UNE QUESTION LEGALE

Henry See
Jeudi 22 Février 2007

Traduction française: Caroline V.


Des gardes escortent un prisonnier dans la combinaison orange omniprésente à Guantanamo Bay.

Après six années au pouvoir, le gang Bush a été capable de mettre ses copains pathocratiques en position à la Cour Suprême, aussi bien que de leur obtenir plusieurs sièges dans le système de Cour d'Appel.
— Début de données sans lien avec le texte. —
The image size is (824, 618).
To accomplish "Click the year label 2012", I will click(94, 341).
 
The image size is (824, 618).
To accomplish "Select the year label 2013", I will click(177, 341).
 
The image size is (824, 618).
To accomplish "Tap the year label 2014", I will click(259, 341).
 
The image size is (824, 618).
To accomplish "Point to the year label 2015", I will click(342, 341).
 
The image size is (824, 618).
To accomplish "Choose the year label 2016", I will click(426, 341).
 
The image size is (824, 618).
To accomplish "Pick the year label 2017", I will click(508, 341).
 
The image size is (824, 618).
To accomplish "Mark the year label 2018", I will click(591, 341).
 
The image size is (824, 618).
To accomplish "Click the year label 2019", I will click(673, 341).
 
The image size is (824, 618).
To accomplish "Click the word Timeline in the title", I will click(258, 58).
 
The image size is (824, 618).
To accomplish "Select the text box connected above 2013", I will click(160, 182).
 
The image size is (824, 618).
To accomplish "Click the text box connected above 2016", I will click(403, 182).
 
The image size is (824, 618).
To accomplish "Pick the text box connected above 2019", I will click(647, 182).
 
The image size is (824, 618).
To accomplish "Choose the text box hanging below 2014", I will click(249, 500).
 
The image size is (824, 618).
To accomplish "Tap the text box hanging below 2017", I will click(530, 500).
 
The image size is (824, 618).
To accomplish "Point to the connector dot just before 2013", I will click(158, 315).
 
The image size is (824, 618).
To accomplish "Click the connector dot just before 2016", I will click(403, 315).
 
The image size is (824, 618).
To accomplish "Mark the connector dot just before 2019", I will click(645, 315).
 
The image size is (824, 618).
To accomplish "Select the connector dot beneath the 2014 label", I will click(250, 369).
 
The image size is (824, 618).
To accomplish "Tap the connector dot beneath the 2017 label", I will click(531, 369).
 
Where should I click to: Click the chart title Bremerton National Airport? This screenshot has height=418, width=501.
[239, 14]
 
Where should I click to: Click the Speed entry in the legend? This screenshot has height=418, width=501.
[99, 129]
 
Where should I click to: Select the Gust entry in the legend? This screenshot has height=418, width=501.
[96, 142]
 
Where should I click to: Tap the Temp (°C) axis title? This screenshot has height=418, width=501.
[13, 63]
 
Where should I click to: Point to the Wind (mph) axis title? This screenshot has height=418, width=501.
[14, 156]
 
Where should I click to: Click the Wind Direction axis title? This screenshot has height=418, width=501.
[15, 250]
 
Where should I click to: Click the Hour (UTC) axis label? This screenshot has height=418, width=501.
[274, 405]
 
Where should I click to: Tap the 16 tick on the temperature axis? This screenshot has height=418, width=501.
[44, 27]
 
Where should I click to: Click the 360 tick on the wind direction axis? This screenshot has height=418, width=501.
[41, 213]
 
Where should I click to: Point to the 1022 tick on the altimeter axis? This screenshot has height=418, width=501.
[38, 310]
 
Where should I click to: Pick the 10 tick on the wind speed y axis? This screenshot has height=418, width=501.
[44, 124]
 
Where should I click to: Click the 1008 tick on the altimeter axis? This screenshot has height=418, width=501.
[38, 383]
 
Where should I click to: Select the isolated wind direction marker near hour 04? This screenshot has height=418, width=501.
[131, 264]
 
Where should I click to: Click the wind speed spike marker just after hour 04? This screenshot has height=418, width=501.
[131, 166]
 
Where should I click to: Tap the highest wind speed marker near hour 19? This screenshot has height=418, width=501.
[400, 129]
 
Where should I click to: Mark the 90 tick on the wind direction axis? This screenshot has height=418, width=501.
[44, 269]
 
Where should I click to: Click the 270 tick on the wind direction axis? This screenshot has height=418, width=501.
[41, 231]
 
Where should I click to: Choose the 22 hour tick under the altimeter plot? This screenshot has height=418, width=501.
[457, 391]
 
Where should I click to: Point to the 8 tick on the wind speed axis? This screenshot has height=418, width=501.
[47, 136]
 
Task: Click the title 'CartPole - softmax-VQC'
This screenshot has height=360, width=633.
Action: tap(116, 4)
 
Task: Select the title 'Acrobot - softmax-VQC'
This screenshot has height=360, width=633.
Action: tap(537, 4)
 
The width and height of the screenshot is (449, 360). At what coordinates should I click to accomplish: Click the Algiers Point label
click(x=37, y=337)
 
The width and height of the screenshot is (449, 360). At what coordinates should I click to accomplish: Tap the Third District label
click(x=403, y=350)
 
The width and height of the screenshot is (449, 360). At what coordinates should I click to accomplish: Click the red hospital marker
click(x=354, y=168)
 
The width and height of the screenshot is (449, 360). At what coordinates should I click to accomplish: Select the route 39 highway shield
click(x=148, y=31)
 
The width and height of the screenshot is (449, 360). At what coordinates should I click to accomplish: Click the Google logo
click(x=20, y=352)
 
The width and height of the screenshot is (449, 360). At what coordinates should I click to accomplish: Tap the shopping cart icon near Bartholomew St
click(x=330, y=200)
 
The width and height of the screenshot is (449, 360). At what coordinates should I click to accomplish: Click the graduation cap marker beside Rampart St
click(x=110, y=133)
En faisant cela, ils ont pu même renverser la faible protection des droits des pauvres et des indigents aux Etats -Unis, aussi bien que de créer avec succès un système légal parallèle pour les individus que les US souhaitaient faire disparaître de la surface de la Terre.

De Diego Garcia dans l'Océan Indien, en passant par les prisons secrètes en Europe, et à Guantanamo Bay à Cuba, les Etats-Unis ont créé un réseau où leurs opposants, après avoir été kidnappés, peuvent être « en toute sécurité » dissimulés loin des yeux du monde. Il n'y a ni protection de la Croix Rouge, ni respect des droits de la Convention de Genève. Si les horreurs d'Abu Ghraib pouvaient se produire sous les yeux de tous, alors quelles horreurs sont perpétrées dans ces prisons où règne le secret et où les gardes et les officiels ne rendent de comptes à personne si ce n'est à leurs supérieurs sans conscience à Washington?

Vraiment, ils croient qu'ils peuvent tout se permettre.

Des preuves de cet état de fait apparaissent dans leur rapport suivant sur le status légal des gens détenus prisonniers par les Etats-Unis à Guatanamo Bay.

Jamais à la Cour Américaine

Les détenus de Guantanamo Bay n'ont pas le droit de plaider leur innocence aux U.S.A,  statue la Cour d'Appel Américaine. 

Par DAVID G.SAVAGE
Los Angeles Times
21 février 2007

WASHINGTON - Dans une victoire pour la Maison Blanche, une cour d'Appel US a hier  rejeté les demandes légales déposées au nom des centaines de prisonniers retenus à Guantanamo Bay et statué qu'ils n'avaient pas le droit de plaider leur innocence dans une Cour d'Appel Américaine.

Sur une décision 2-1, les juges ont dit que la Constitution n'étendait pas les droits de « habeas corpus » aux non-citoyens qui sont détenus hors des territoires souverains de ce pays.   

« Cuba - et non les Etats-Unis - exerce la souverainté sur Guantanamo Bay » a écrit le  Juge Raymond Randolph.* »[...]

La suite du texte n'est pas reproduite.